• **Goal of the exercise**
Copy word for word the lines of the data below, from the line with "This screenshot has width=1189, height=2576." up to and including the line with "center [976, 606].".

====================

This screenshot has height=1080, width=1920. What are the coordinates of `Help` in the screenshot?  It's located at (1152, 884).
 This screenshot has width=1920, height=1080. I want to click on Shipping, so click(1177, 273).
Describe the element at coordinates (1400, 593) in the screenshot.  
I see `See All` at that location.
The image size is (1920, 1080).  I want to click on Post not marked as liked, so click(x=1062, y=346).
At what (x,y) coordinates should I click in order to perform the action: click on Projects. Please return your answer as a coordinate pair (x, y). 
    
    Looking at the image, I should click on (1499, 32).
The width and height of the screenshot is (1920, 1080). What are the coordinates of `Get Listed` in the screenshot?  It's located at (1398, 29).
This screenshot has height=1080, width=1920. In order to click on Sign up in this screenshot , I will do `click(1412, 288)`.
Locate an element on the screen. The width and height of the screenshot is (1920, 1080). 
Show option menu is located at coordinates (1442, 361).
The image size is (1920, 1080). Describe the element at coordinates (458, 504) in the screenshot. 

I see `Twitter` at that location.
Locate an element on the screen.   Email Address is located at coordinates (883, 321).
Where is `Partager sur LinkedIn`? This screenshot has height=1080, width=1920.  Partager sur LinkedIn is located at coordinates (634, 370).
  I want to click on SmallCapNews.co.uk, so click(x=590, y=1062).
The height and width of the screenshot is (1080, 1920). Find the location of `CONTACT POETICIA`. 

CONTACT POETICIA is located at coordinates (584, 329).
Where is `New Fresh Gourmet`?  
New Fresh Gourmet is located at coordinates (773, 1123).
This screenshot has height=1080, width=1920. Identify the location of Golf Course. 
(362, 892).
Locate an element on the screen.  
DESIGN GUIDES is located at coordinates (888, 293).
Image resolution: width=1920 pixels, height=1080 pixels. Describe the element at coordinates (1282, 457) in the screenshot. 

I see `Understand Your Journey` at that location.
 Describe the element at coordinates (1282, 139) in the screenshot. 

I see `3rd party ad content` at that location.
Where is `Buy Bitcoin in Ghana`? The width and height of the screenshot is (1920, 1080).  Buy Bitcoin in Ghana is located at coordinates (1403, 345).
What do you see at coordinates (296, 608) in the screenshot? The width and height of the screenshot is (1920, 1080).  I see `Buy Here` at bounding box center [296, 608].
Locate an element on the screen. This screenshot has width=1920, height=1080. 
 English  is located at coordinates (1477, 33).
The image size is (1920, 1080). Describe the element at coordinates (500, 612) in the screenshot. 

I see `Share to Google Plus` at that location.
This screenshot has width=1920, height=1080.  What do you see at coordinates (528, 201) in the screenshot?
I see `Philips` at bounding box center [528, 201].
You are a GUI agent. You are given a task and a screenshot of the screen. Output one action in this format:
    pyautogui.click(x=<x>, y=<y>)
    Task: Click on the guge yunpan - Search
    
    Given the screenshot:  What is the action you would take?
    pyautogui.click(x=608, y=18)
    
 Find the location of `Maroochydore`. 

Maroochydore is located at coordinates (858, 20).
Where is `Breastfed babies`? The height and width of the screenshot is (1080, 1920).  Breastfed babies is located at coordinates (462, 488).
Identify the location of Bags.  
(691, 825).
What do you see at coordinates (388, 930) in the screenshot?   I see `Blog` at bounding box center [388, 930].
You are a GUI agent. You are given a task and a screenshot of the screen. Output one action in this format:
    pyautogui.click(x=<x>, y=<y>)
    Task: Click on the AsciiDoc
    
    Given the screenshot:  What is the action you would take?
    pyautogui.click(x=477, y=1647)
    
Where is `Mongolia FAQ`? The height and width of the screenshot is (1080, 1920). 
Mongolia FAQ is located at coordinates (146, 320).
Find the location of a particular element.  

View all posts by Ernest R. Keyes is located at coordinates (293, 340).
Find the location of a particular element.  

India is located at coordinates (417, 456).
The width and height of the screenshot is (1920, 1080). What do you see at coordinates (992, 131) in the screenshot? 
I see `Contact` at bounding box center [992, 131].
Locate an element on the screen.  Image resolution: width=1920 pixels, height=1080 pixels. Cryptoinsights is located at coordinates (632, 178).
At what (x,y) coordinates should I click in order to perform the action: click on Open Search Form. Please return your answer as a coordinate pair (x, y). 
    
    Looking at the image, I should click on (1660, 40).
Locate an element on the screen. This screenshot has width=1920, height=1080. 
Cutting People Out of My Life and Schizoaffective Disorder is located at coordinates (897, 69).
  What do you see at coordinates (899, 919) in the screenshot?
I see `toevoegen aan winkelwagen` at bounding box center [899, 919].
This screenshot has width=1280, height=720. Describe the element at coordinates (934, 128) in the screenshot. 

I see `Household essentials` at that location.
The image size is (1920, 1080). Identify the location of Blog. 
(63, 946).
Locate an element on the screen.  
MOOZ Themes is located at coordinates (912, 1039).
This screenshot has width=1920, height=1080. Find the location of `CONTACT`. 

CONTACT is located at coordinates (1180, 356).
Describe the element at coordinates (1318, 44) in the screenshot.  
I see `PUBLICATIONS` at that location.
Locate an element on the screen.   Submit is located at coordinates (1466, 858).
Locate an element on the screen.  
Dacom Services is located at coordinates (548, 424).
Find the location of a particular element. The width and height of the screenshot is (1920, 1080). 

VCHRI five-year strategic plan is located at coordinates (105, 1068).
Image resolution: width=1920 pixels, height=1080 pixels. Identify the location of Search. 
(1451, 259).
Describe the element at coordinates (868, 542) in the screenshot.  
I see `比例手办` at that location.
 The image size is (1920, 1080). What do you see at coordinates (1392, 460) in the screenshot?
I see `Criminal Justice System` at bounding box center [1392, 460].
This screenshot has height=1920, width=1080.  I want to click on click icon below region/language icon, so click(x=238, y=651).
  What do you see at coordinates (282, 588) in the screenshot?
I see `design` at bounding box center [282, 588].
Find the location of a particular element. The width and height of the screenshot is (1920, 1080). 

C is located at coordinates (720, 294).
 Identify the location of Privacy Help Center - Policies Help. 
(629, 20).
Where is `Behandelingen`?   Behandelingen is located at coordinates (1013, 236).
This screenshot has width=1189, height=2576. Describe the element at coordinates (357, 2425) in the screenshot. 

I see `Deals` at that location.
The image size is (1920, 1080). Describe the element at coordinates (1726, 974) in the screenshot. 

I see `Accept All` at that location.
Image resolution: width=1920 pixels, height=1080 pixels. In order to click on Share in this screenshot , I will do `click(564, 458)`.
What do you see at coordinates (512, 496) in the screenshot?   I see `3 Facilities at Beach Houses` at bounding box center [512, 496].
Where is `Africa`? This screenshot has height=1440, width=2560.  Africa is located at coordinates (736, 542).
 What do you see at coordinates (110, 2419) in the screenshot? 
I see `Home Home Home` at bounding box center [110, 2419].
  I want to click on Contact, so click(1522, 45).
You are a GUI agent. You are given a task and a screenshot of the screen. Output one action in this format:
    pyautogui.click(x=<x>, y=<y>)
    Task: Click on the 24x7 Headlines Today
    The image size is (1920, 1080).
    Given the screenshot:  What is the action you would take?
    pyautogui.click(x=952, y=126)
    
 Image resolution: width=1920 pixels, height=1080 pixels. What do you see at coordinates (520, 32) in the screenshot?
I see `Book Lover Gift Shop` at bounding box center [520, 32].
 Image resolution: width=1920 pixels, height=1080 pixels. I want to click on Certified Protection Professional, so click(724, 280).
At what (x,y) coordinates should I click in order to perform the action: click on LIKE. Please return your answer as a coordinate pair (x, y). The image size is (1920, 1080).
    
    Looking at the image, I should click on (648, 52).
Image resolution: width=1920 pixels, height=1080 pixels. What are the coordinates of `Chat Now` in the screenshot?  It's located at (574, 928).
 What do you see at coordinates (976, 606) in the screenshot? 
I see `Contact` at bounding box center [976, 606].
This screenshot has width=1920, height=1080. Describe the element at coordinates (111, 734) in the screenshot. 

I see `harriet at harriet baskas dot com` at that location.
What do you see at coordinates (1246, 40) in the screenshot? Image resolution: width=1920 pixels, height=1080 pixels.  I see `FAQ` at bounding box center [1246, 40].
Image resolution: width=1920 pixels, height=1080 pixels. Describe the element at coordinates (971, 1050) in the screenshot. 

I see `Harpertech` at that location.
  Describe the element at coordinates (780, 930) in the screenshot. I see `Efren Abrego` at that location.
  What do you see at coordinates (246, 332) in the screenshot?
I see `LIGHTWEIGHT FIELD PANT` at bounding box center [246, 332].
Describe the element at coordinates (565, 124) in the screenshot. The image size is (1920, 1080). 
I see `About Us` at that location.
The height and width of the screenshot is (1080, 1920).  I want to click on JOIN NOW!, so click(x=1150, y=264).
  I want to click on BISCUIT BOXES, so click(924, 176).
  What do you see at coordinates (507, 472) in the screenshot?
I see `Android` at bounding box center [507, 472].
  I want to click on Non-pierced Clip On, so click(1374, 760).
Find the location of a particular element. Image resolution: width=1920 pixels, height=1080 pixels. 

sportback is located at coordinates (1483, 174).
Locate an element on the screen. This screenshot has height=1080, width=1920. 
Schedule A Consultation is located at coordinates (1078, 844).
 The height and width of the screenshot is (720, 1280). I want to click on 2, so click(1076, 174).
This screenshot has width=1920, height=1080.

====================

• **Task solution**
This screenshot has width=1189, height=2576. Describe the element at coordinates (357, 2425) in the screenshot. 

I see `Deals` at that location.
The image size is (1920, 1080). Describe the element at coordinates (1726, 974) in the screenshot. 

I see `Accept All` at that location.
Image resolution: width=1920 pixels, height=1080 pixels. In order to click on Share in this screenshot , I will do `click(564, 458)`.
What do you see at coordinates (512, 496) in the screenshot?   I see `3 Facilities at Beach Houses` at bounding box center [512, 496].
Where is `Africa`? This screenshot has height=1440, width=2560.  Africa is located at coordinates (736, 542).
 What do you see at coordinates (110, 2419) in the screenshot? 
I see `Home Home Home` at bounding box center [110, 2419].
  I want to click on Contact, so click(1522, 45).
You are a GUI agent. You are given a task and a screenshot of the screen. Output one action in this format:
    pyautogui.click(x=<x>, y=<y>)
    Task: Click on the 24x7 Headlines Today
    The image size is (1920, 1080).
    Given the screenshot:  What is the action you would take?
    pyautogui.click(x=952, y=126)
    
 Image resolution: width=1920 pixels, height=1080 pixels. What do you see at coordinates (520, 32) in the screenshot?
I see `Book Lover Gift Shop` at bounding box center [520, 32].
 Image resolution: width=1920 pixels, height=1080 pixels. I want to click on Certified Protection Professional, so click(724, 280).
At what (x,y) coordinates should I click in order to perform the action: click on LIKE. Please return your answer as a coordinate pair (x, y). The image size is (1920, 1080).
    
    Looking at the image, I should click on (648, 52).
Image resolution: width=1920 pixels, height=1080 pixels. What are the coordinates of `Chat Now` in the screenshot?  It's located at (574, 928).
 What do you see at coordinates (976, 606) in the screenshot? 
I see `Contact` at bounding box center [976, 606].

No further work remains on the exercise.